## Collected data
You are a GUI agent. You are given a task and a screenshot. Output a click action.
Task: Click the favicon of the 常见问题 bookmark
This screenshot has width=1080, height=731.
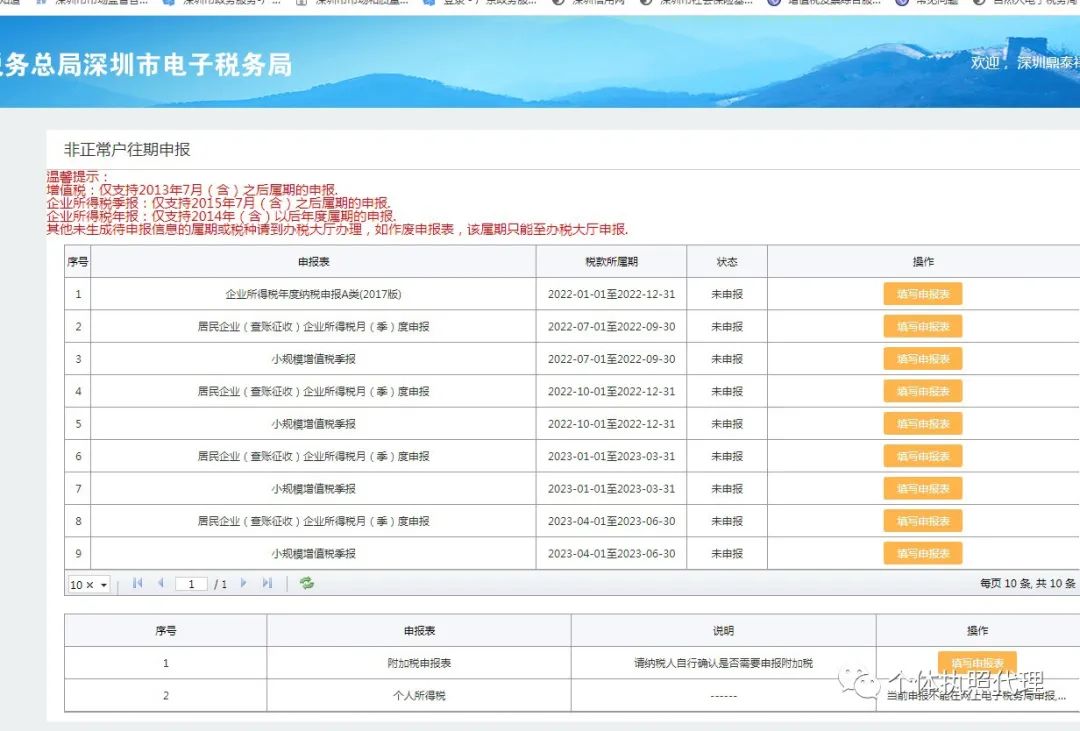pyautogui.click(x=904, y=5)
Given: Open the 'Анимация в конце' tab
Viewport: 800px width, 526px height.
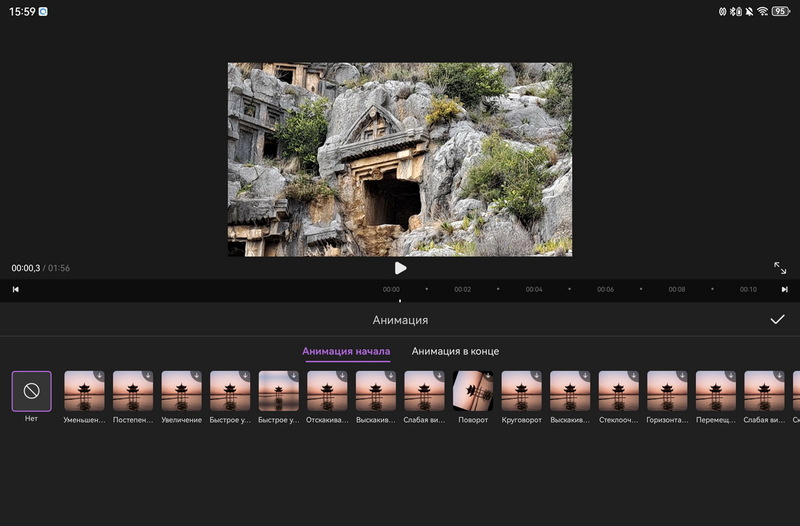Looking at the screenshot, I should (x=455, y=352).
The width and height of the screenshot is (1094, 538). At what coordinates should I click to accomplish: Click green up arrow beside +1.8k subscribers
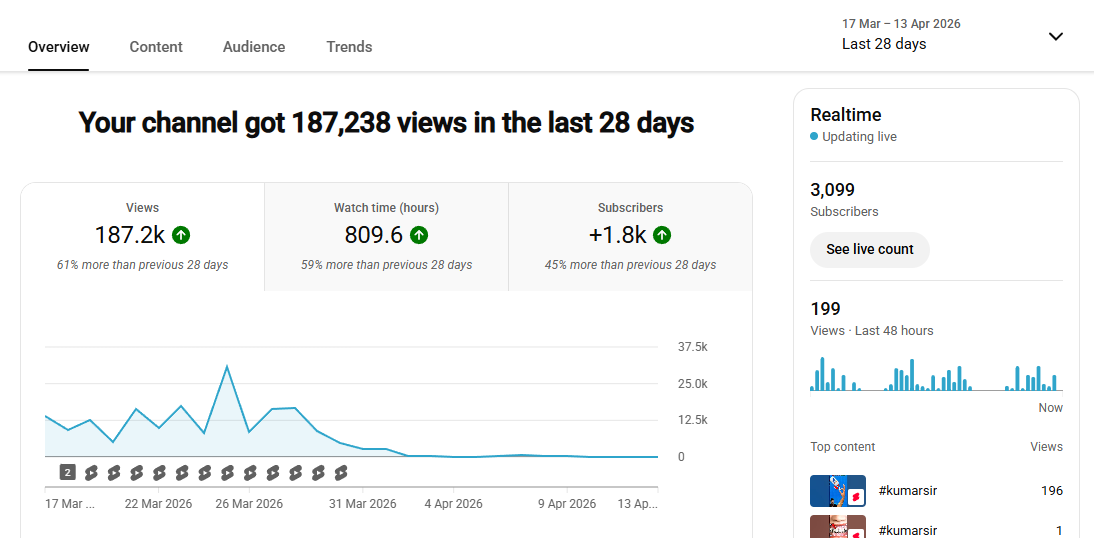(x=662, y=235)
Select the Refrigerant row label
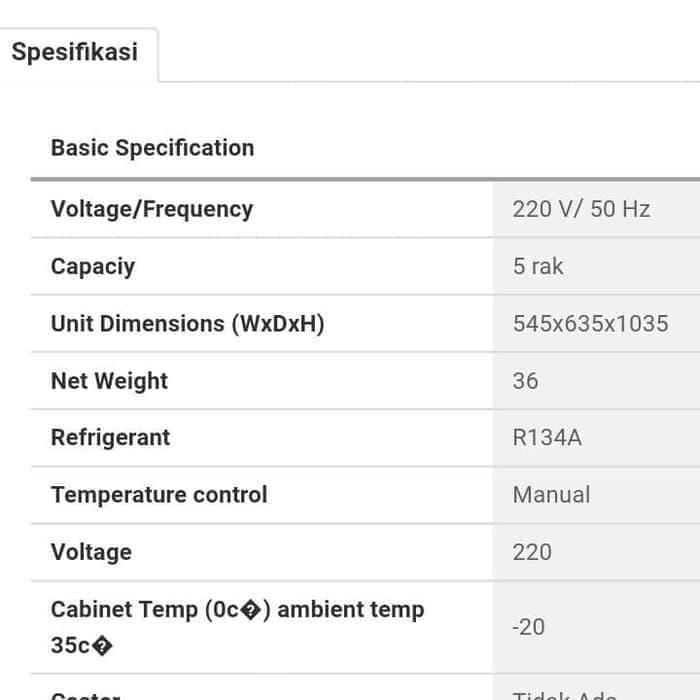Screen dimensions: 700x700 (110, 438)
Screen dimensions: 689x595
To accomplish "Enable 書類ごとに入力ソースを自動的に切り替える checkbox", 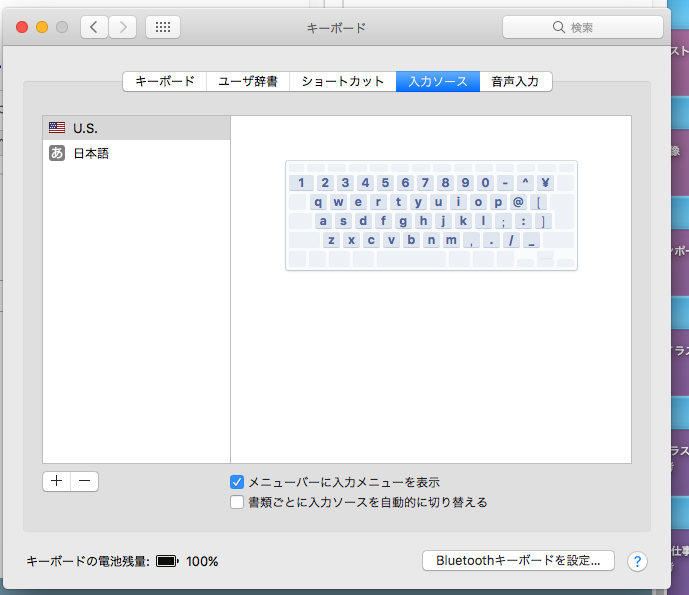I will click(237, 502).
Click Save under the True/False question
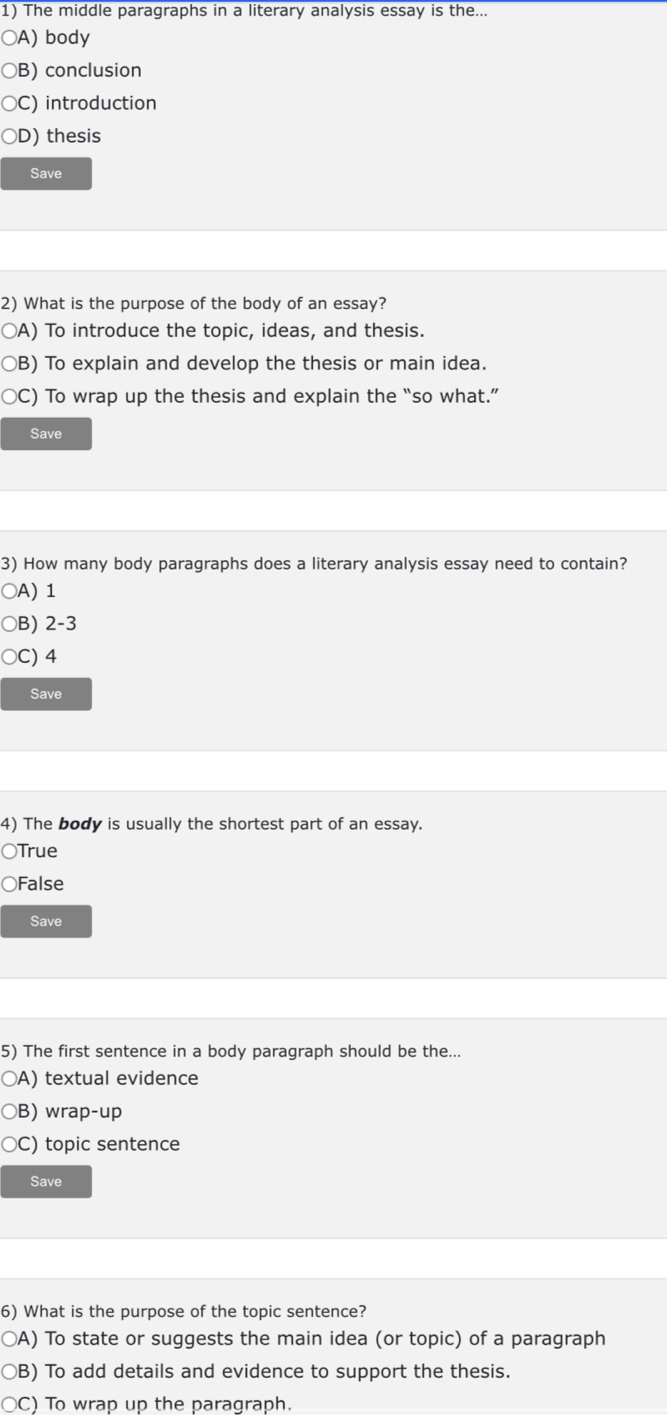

* * *

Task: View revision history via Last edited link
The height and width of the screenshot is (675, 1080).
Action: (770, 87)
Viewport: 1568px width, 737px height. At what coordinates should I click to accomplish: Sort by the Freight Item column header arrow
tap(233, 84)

* * *

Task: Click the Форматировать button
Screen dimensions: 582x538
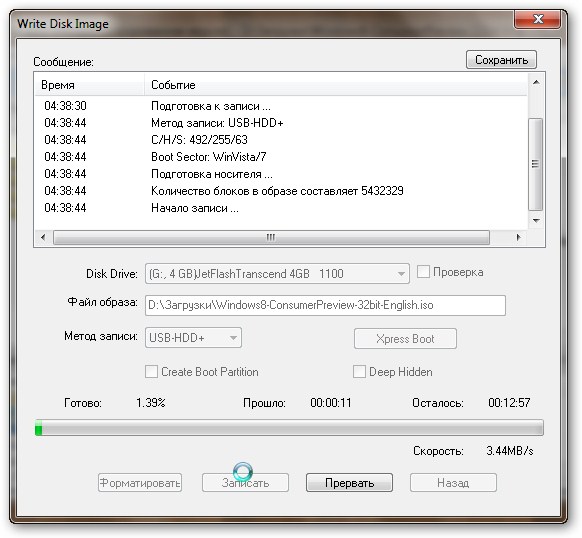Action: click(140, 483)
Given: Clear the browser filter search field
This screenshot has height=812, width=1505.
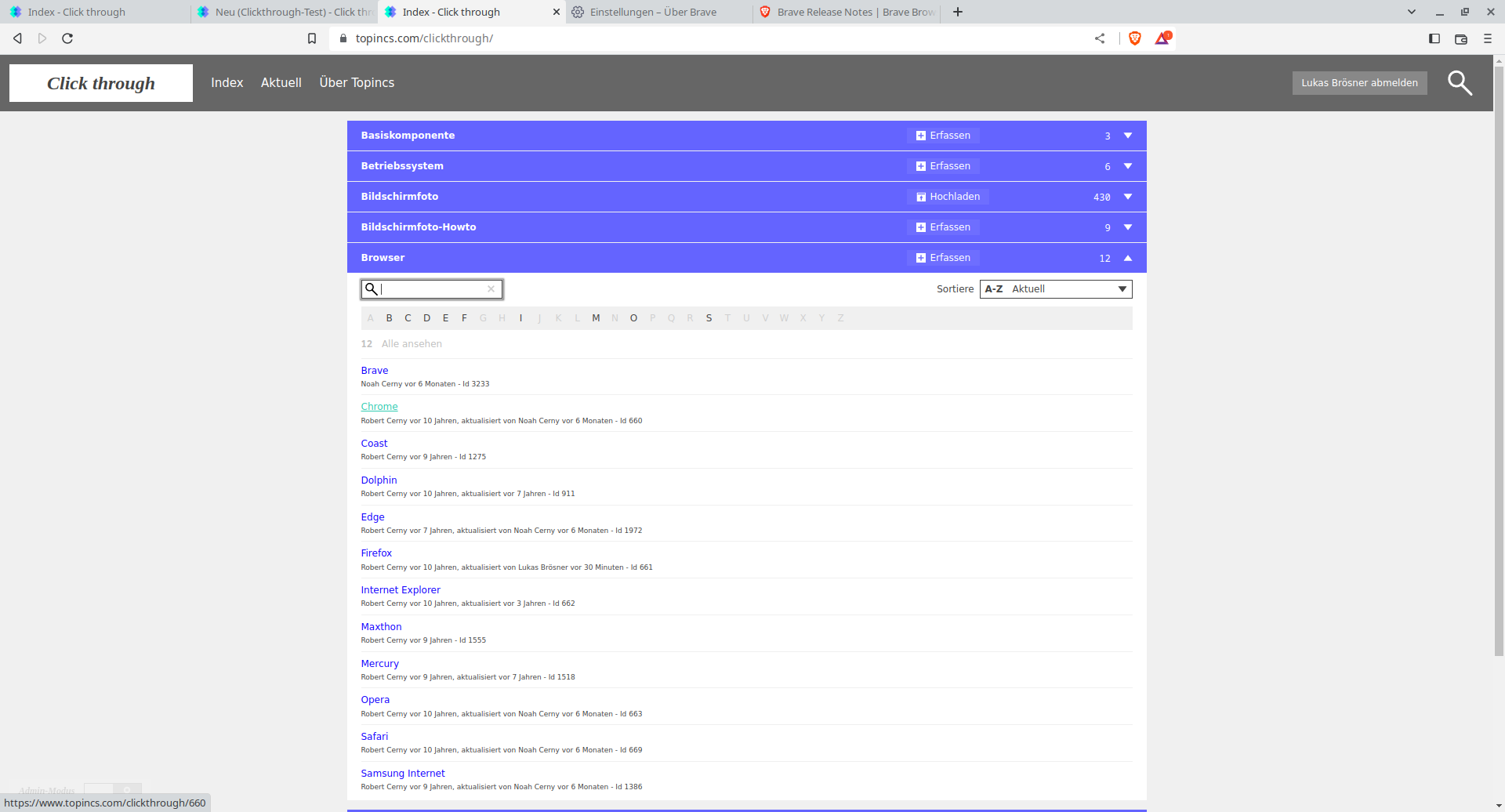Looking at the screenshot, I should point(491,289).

## TASK PROMPT
Look above and copy only the lines from the one holding "You are a GUI" to the one holding "Given: Open the 'Анимация в конце' tab", both included, exactly, minus the pictures.

## SOLUTION
You are a GUI agent. You are given a task and a screenshot. Output a click action.
Task: Click the favicon of the 常见问题 bookmark
This screenshot has width=1080, height=731.
pyautogui.click(x=904, y=5)
Given: Open the 'Анимация в конце' tab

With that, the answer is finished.